To perform an external evaluation of 3 commercially available artificial intelligence (AI) computer-aided detection algorithms as independent mammography readers and to assess the screening performance when combined with radiologists.
This retrospective case-control study was based on a double-reader population-based mammography screening cohort of women screened at an academic hospital in Stockholm, Sweden, from 2008 to 2015. The study included 8805 women aged 40 to 74 years who underwent mammography screening and who did not have implants or prior breast cancer. The study sample included 739 women who were diagnosed as having breast cancer (positive) and a random sample of 8066 healthy controls (negative for breast cancer).
Positive follow-up findings were determined by pathology-verified diagnosis at screening or within 12 months thereafter. Negative follow-up findings were determined by a 2-year cancer-free follow-up. Three AI computer-aided detection algorithms (AI-1, AI-2, and AI-3), sourced from different vendors, yielded a continuous score for the suspicion of cancer in each mammography examination. For a decision of normal or abnormal, the cut point was defined by the mean specificity of the first-reader radiologists (96.6%).

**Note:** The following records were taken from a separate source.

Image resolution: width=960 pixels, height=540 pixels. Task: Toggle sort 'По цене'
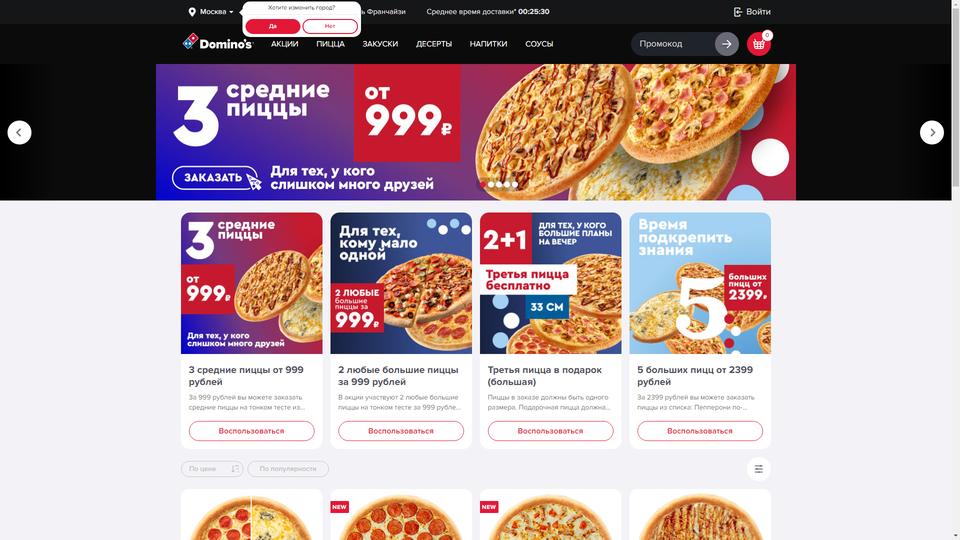point(212,469)
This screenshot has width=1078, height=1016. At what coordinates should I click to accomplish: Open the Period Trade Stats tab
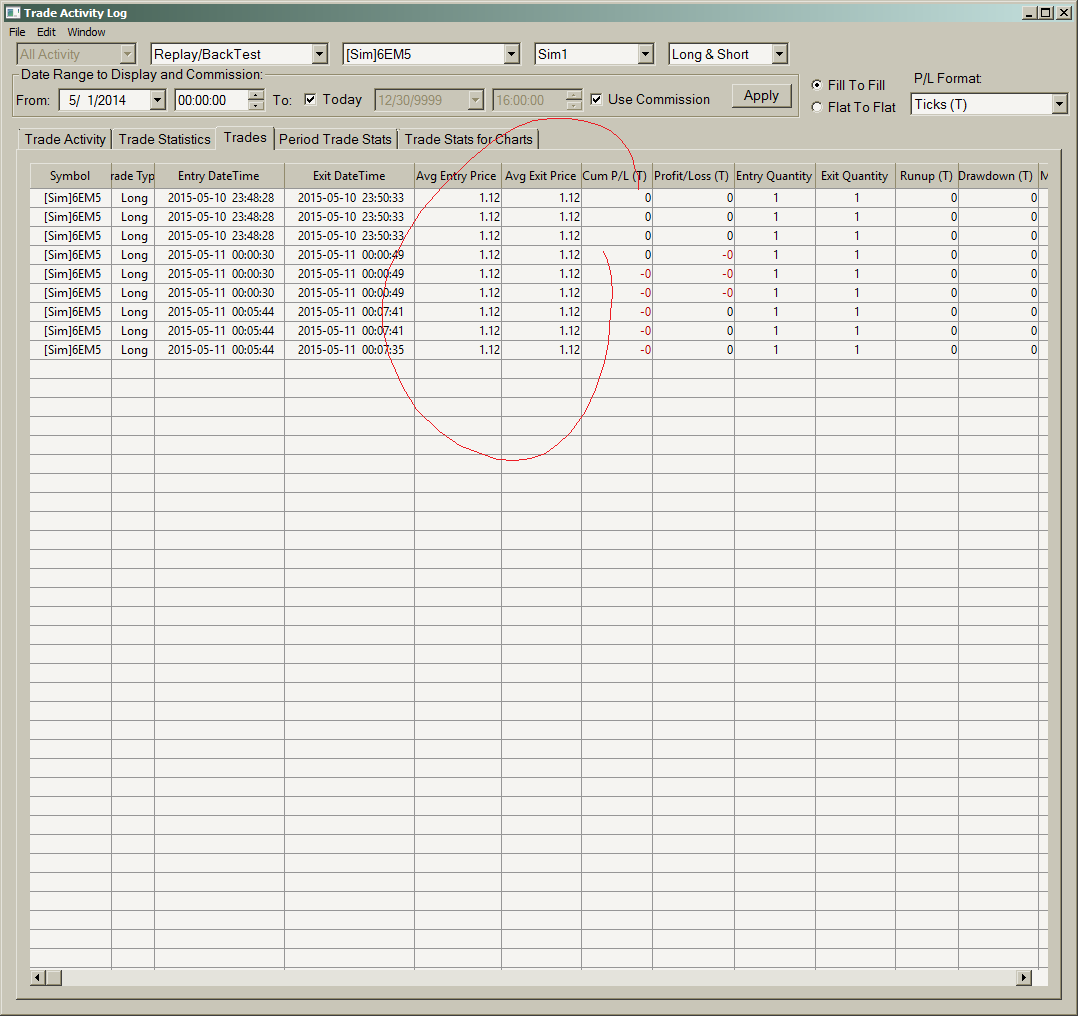click(335, 139)
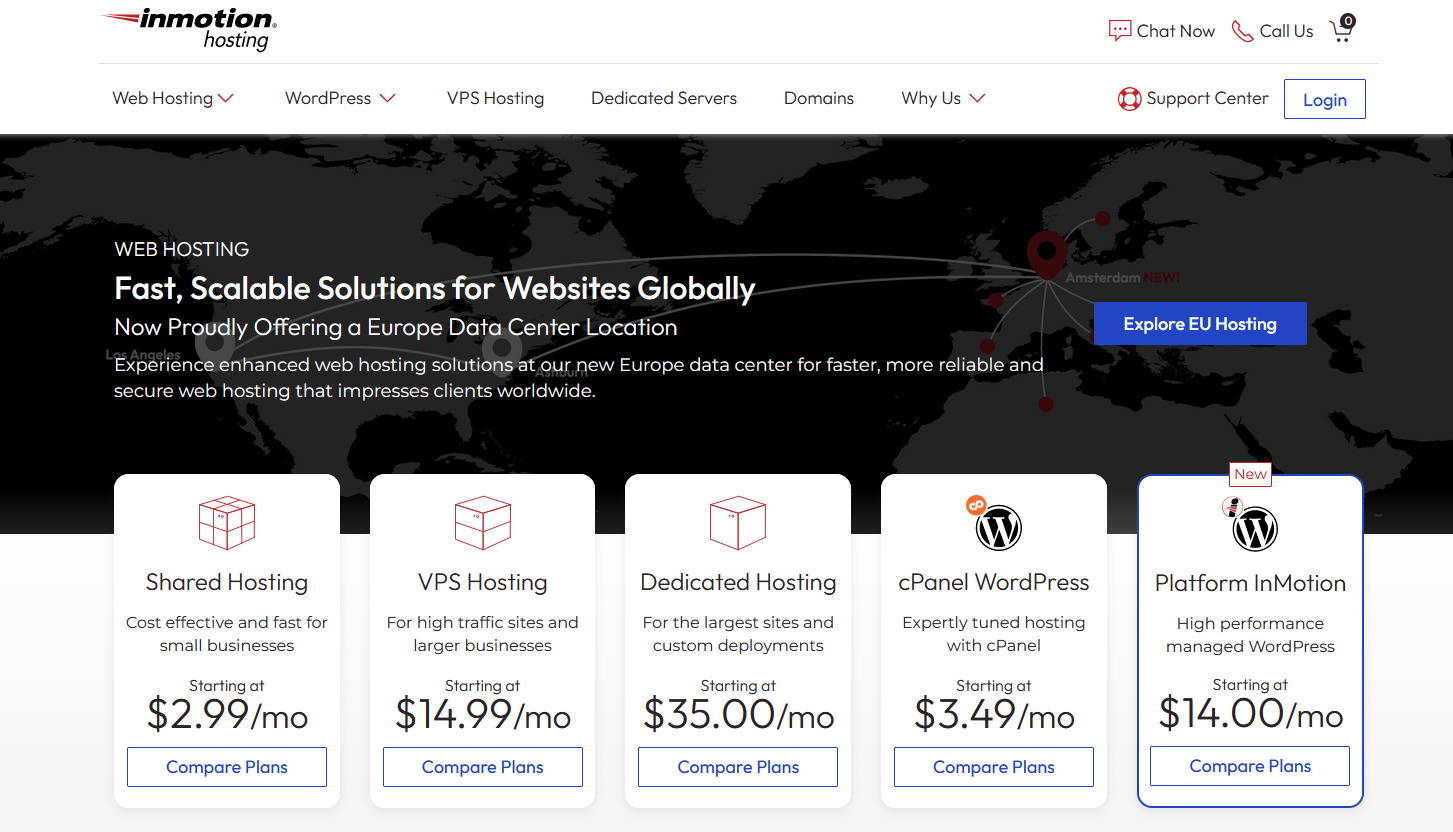The height and width of the screenshot is (832, 1453).
Task: Expand the Why Us dropdown
Action: [x=941, y=98]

The median age of study participants was 60 years (interquartile range, 50-66 years) for 739 women who received a diagnosis of breast cancer and 54 years (interquartile range, 47-63 years) for 8066 healthy controls. The cases positive for cancer comprised 618 (84%) screen detected and 121 (16%) clinically detected within 12 months of the screening examination. The area under the receiver operating curve for cancer detection was 0.956 (95% CI, 0.948-0.965) for AI-1, 0.922 (95% CI, 0.910-0.934) for AI-2, and 0.920 (95% CI, 0.909-0.931) for AI-3. At the specificity of the radiologists, the sensitivities were 81.9% for AI-1, 67.0% for AI-2, 67.4% for AI-3, 77.4% for first-reader radiologist, and 80.1% for second-reader radiologist. Combining AI-1 with first-reader radiologists achieved 88.6% sensitivity at 93.0% specificity (abnormal defined by either of the 2 making an abnormal assessment). No other examined combination of AI algorithms and radiologists surpassed this sensitivity level.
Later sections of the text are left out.